■ Aim of the exercise
Your task is to output, without alteration, each line from the one containing "Screen dimensions: 1456x819" through the final line of the records below.

■ Information supplied
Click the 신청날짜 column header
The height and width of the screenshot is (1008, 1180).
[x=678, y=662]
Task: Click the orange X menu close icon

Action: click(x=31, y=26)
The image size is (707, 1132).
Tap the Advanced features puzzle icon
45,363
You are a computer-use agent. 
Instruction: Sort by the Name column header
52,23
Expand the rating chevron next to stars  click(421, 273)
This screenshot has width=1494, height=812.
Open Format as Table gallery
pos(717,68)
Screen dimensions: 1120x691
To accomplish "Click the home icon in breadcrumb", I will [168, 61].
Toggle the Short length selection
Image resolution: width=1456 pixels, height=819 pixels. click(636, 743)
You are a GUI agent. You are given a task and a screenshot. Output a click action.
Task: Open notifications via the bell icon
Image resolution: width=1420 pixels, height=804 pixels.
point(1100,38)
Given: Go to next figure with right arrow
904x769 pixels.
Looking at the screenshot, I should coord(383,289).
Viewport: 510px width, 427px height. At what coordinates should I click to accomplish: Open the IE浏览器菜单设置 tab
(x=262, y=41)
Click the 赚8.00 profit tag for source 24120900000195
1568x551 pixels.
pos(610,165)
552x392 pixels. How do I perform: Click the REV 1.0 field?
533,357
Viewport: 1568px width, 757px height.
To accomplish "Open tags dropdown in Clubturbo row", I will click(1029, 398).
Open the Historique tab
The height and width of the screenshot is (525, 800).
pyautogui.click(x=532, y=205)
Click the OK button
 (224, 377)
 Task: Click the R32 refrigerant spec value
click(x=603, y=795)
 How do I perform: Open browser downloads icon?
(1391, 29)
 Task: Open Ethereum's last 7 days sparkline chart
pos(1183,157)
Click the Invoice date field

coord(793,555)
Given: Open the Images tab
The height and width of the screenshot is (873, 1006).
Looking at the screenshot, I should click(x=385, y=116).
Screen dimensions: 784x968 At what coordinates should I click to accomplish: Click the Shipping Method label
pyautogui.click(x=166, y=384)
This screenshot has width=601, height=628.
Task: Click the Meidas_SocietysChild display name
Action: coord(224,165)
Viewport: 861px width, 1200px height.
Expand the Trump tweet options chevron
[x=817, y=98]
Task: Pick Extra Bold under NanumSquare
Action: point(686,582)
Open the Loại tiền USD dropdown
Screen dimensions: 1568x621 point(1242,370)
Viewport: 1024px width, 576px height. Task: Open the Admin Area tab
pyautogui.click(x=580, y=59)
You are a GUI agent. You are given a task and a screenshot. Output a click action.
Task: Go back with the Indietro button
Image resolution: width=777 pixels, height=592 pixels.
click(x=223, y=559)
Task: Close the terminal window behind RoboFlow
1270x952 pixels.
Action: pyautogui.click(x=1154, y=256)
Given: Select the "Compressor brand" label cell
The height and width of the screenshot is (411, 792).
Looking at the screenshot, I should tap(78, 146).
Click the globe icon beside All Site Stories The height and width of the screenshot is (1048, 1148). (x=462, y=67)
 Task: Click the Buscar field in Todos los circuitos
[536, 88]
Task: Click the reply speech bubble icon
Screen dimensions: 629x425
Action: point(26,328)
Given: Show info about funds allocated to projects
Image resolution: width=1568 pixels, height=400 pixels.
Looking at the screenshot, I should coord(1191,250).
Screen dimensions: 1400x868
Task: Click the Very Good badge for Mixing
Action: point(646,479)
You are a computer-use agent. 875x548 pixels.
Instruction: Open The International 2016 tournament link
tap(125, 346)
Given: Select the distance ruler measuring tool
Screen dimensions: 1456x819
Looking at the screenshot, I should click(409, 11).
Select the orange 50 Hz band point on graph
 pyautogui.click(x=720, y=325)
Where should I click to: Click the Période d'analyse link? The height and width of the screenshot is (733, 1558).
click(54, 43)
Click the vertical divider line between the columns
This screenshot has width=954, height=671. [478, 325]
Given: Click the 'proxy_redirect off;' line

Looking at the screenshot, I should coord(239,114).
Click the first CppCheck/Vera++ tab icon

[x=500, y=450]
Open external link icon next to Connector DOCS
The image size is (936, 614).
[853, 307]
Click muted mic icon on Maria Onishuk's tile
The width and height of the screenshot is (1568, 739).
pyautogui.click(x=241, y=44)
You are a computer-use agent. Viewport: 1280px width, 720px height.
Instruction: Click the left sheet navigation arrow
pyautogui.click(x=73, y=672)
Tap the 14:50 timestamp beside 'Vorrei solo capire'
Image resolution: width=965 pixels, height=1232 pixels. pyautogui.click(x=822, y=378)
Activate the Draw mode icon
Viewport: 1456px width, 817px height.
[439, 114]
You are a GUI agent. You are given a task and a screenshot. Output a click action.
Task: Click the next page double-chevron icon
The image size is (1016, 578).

■ Response area
Screen dimensions: 1456x819
Looking at the screenshot, I should click(409, 11).
Select the orange 50 Hz band point on graph
 pyautogui.click(x=720, y=325)
Where should I click to: Click the Période d'analyse link? The height and width of the screenshot is (733, 1558).
click(54, 43)
Click the vertical divider line between the columns
This screenshot has width=954, height=671. [478, 325]
Given: Click the 'proxy_redirect off;' line

Looking at the screenshot, I should coord(239,114).
Click the first CppCheck/Vera++ tab icon

[x=500, y=450]
Open external link icon next to Connector DOCS
The image size is (936, 614).
[853, 307]
Click muted mic icon on Maria Onishuk's tile
The width and height of the screenshot is (1568, 739).
pyautogui.click(x=241, y=44)
You are a computer-use agent. Viewport: 1280px width, 720px height.
Instruction: Click the left sheet navigation arrow
pyautogui.click(x=73, y=672)
Tap the 14:50 timestamp beside 'Vorrei solo capire'
Image resolution: width=965 pixels, height=1232 pixels. pyautogui.click(x=822, y=378)
Activate the Draw mode icon
Viewport: 1456px width, 817px height.
[439, 114]
You are a GUI agent. You are given a task and a screenshot. Output a click action.
Task: Click the next page double-chevron icon
The image size is (1016, 578).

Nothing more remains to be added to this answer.